=== Task objective ===
Copy the lines below exactly, starting at the one with "Viewport: 1400px width, 864px height." and ending at the one with "You are a GUI", and leave out any picture.

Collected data

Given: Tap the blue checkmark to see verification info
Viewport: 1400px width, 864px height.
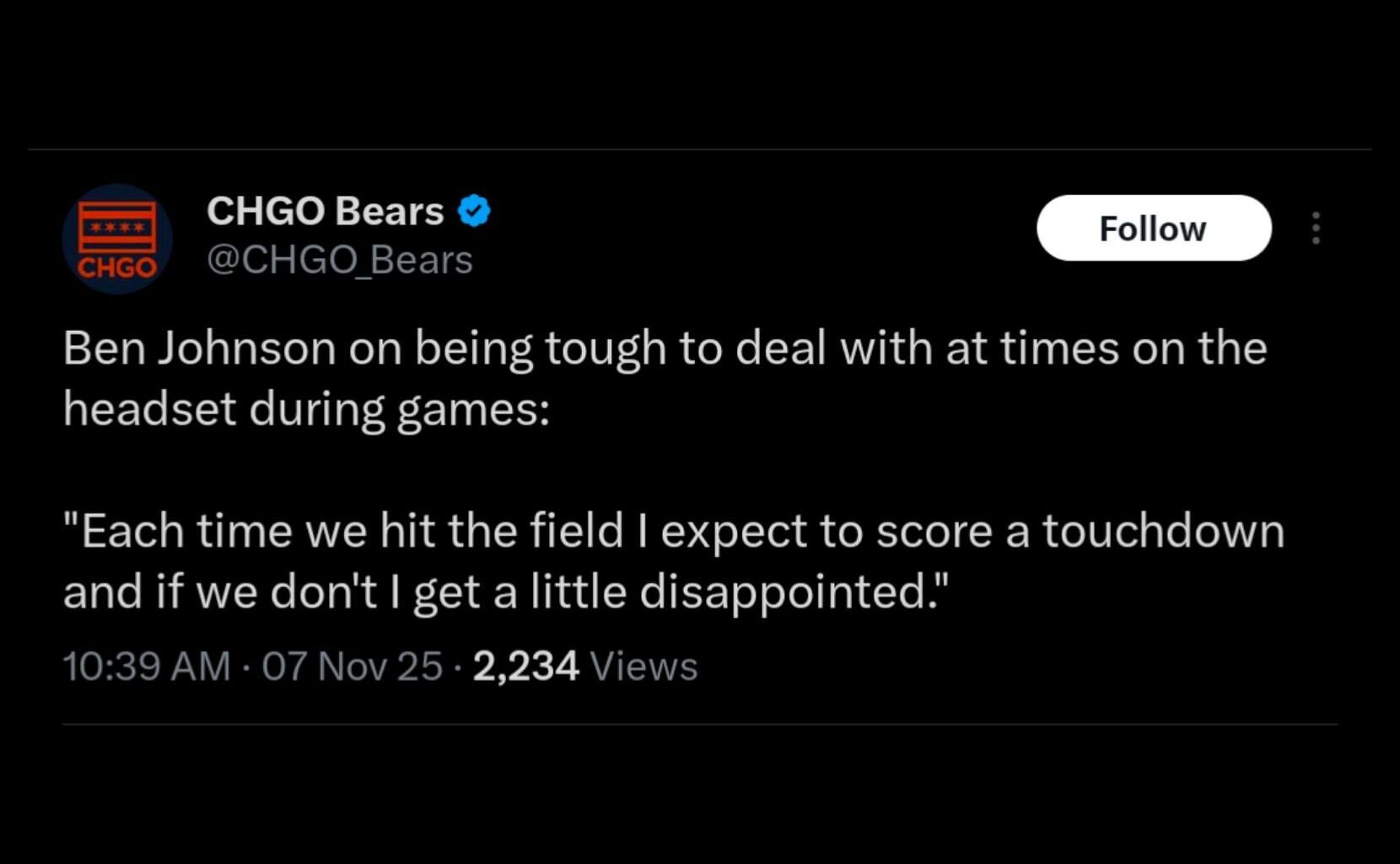Looking at the screenshot, I should [474, 211].
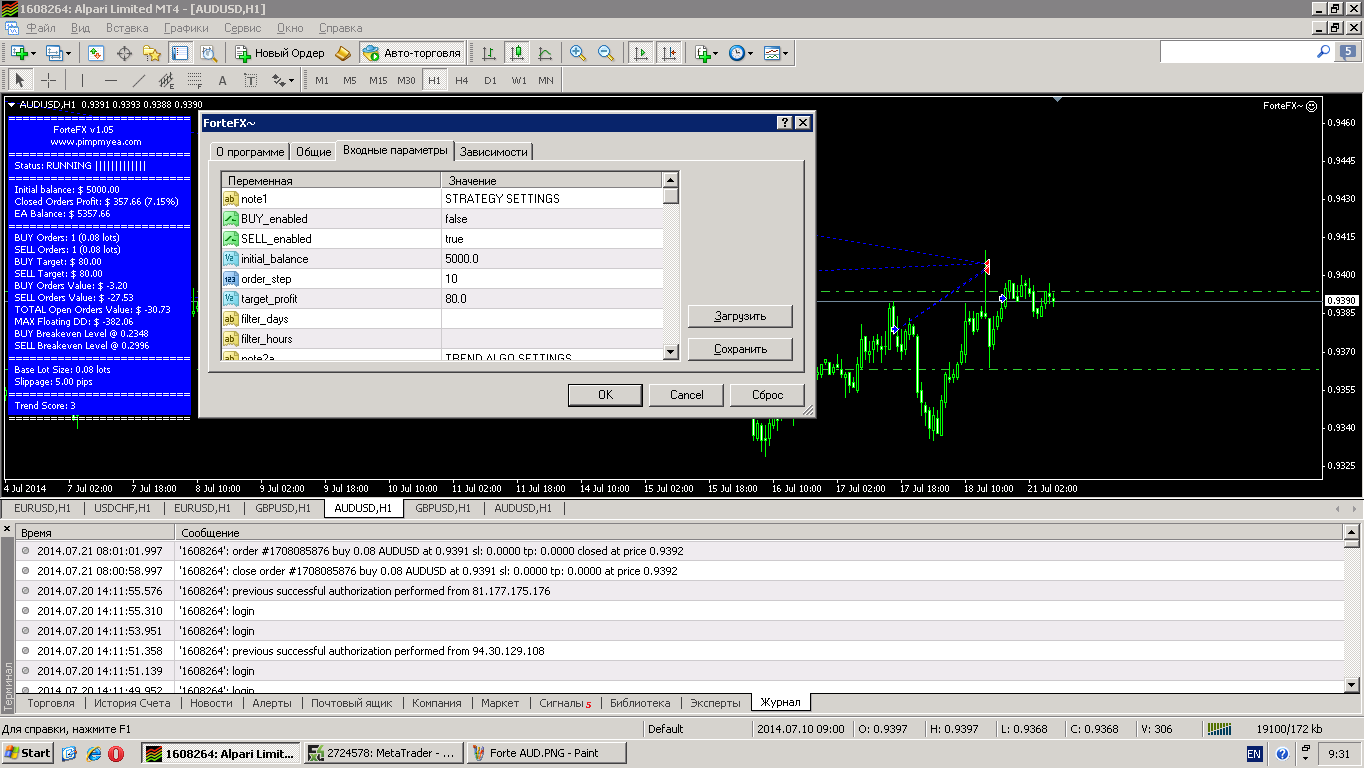The width and height of the screenshot is (1364, 768).
Task: Zoom out of the chart with the magnifier icon
Action: pos(606,53)
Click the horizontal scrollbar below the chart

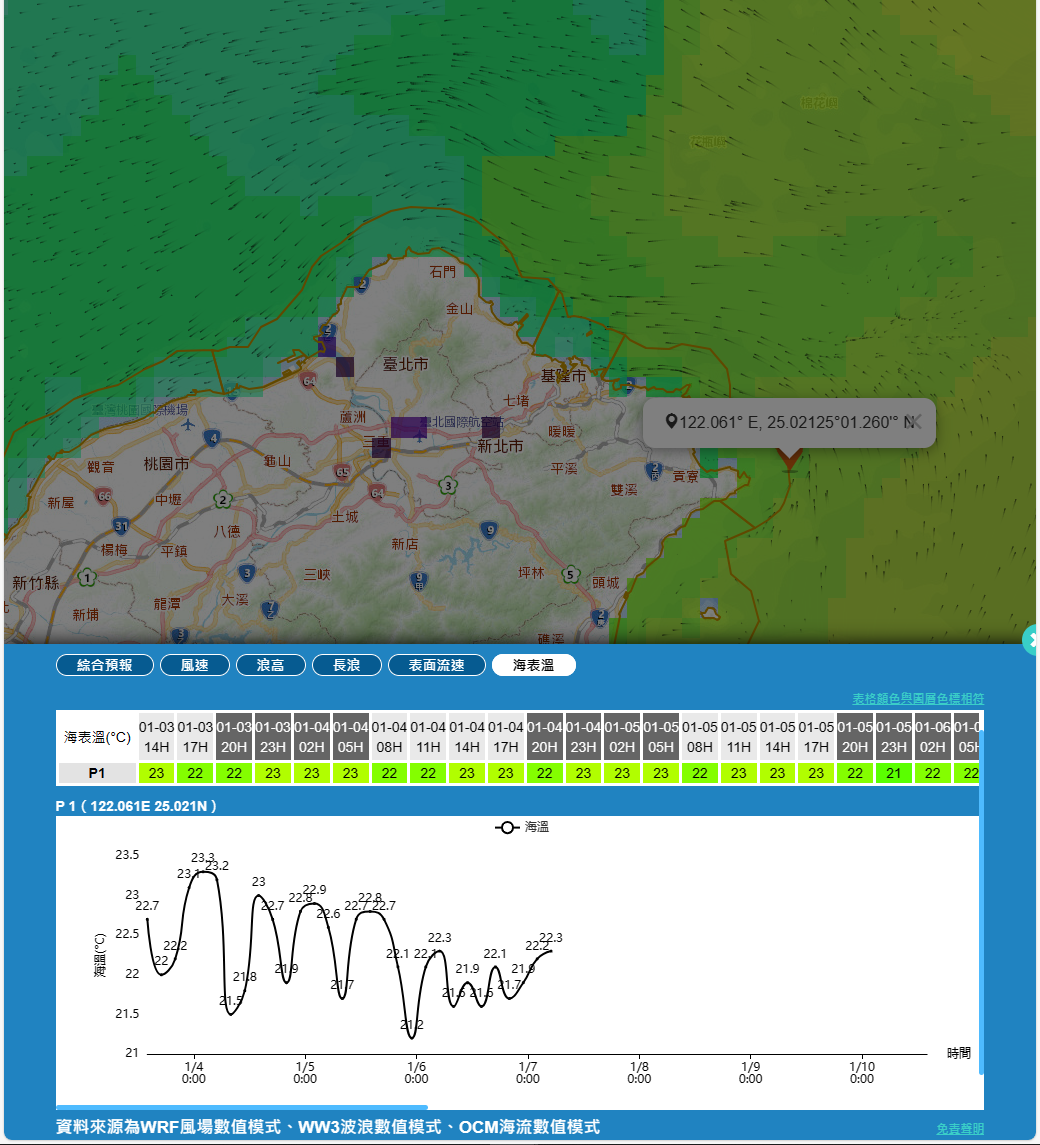pos(242,1107)
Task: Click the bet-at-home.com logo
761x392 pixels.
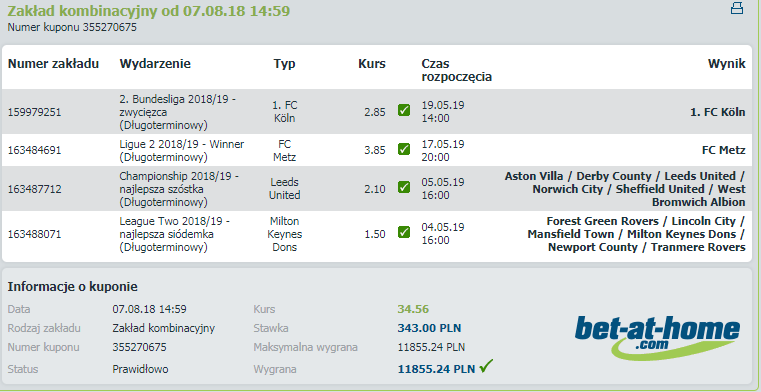Action: tap(658, 337)
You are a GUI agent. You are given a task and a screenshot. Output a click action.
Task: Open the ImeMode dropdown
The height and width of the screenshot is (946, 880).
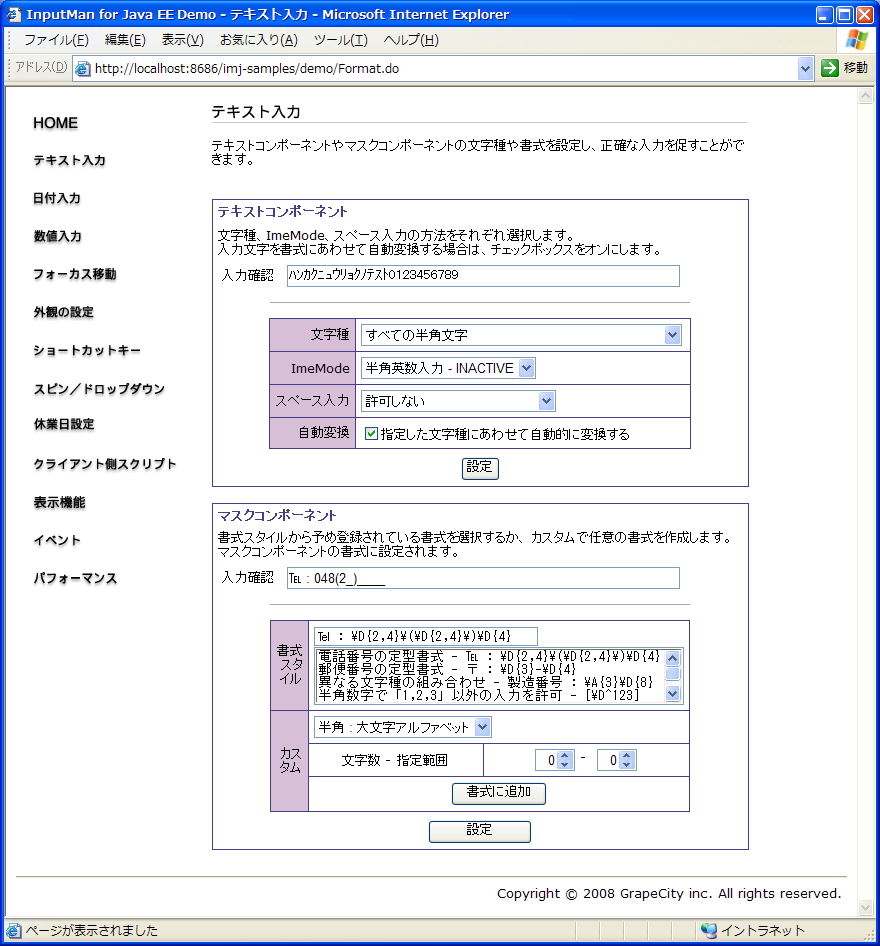click(x=527, y=368)
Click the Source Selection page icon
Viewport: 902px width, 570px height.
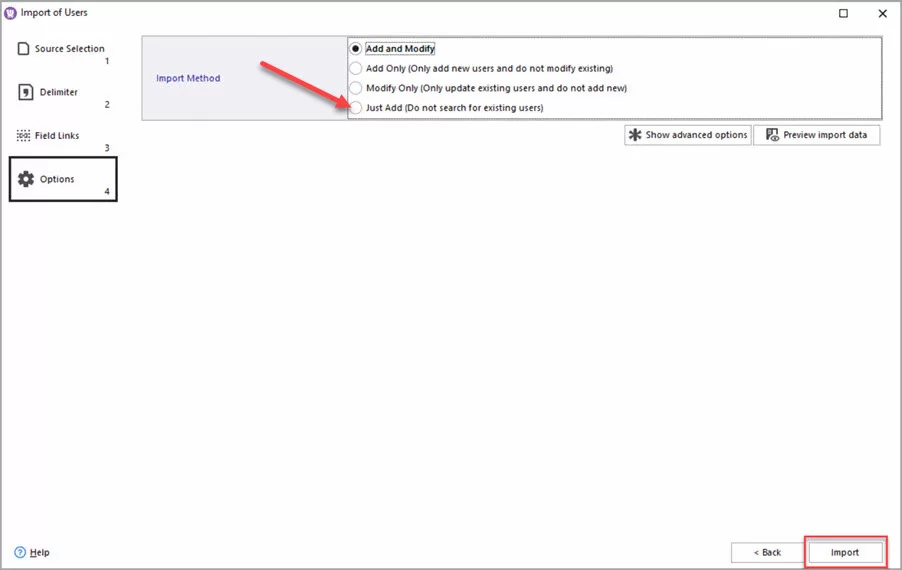[24, 49]
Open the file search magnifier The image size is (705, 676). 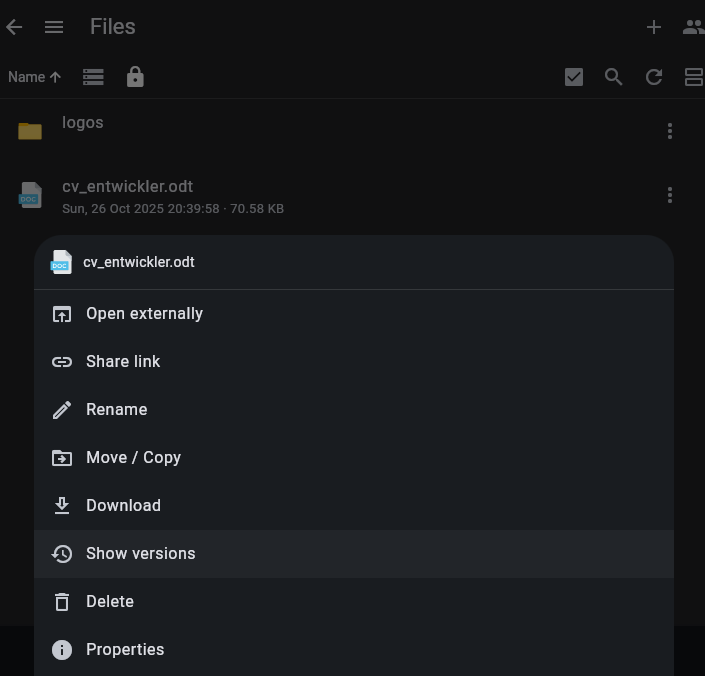point(614,77)
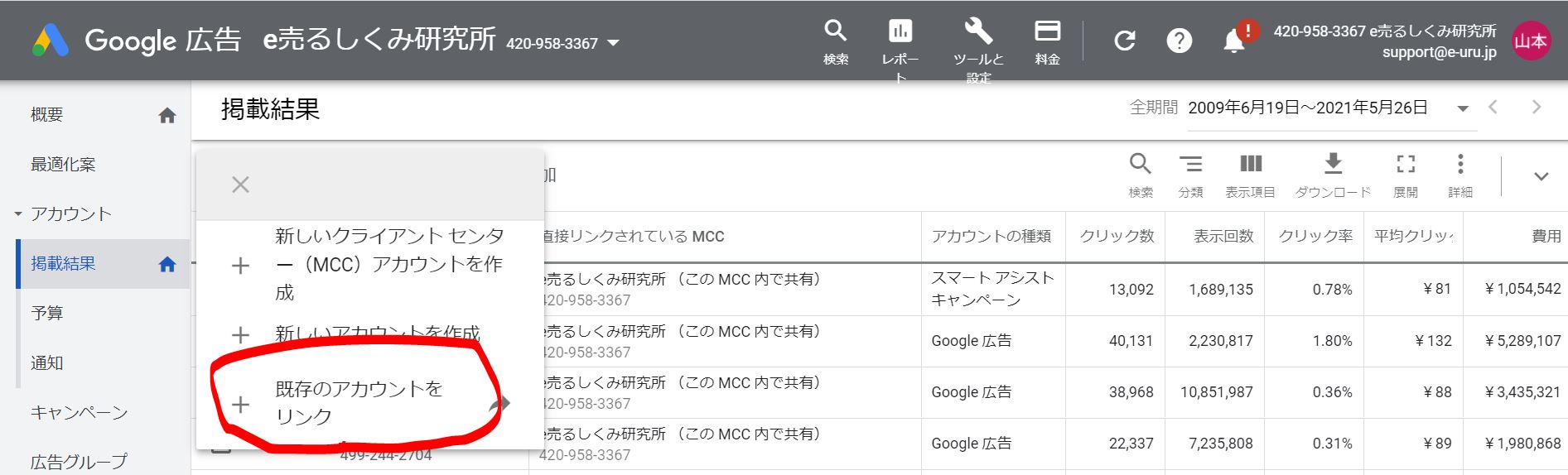Open the help question mark icon

coord(1179,41)
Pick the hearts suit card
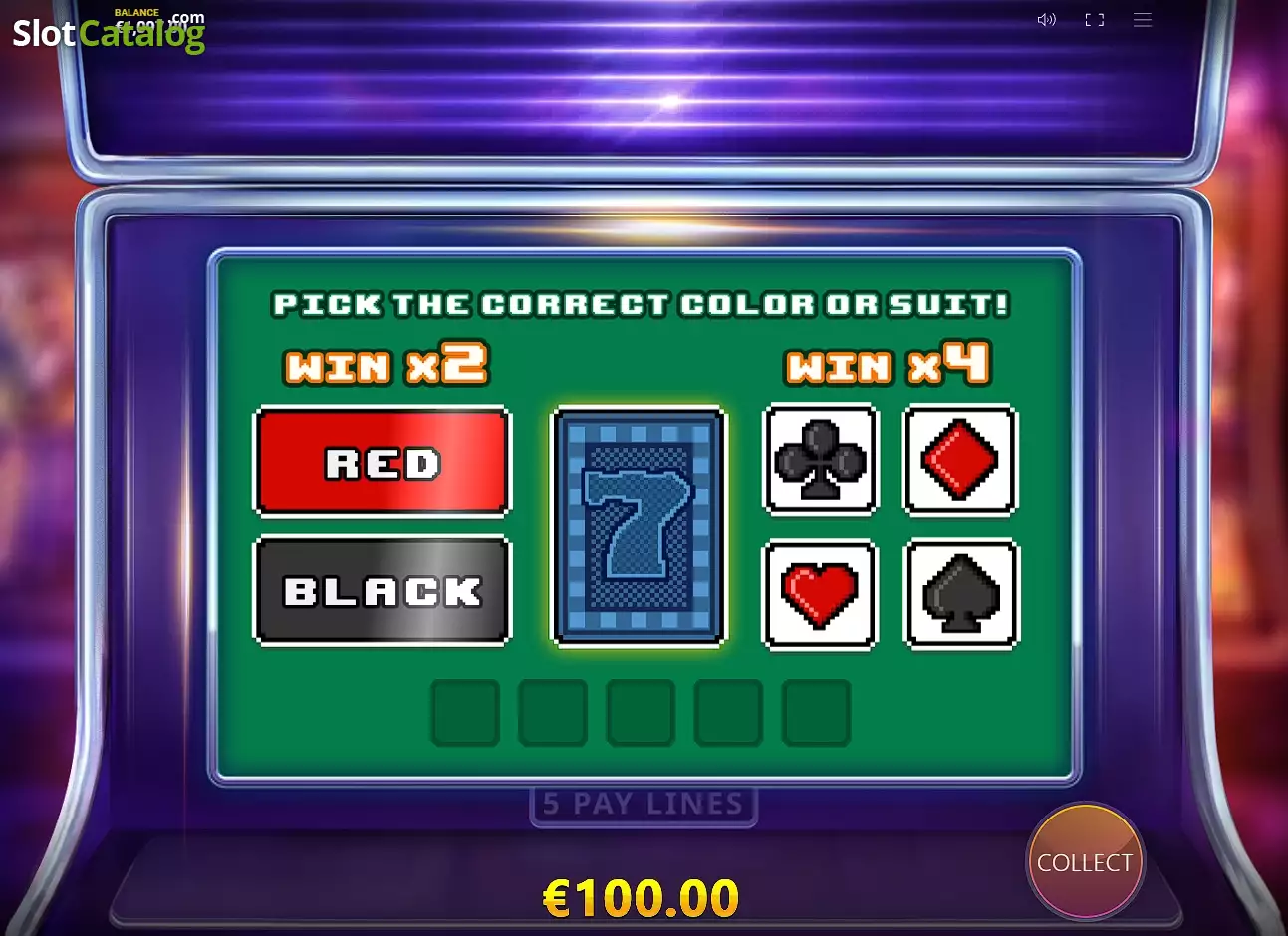 820,594
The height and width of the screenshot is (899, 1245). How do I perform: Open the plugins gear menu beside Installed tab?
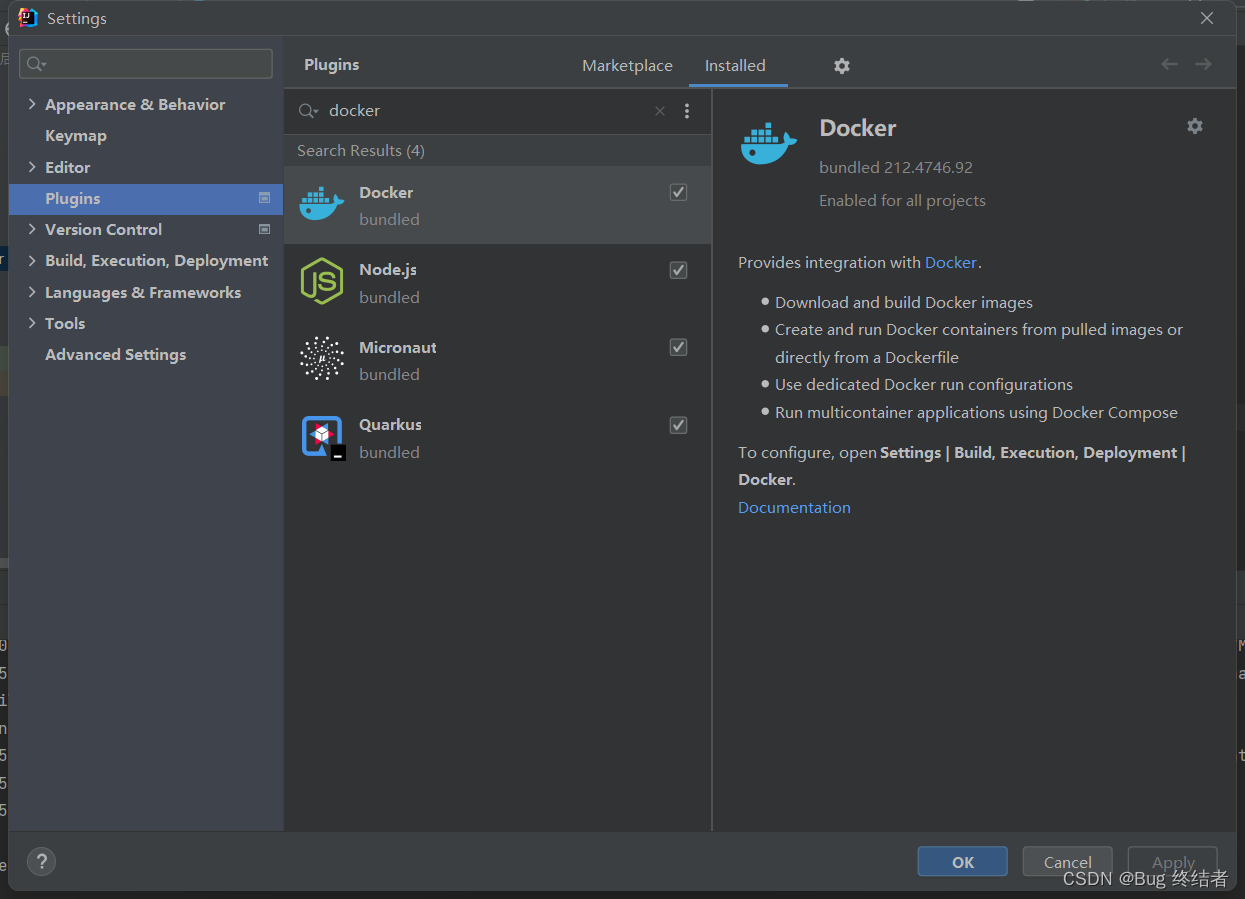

=== Task output ===
Viewport: 1400px width, 864px height.
Looking at the screenshot, I should [474, 211].
The width and height of the screenshot is (1364, 768).
Task: Zoom out of the chart with the magnifier icon
Action: pos(606,53)
Click the horizontal scrollbar below the chart

pos(242,1107)
Task: Click the bet-at-home.com logo
761x392 pixels.
Action: tap(658, 337)
You are a GUI agent. You are given a task and a screenshot. Output a click action.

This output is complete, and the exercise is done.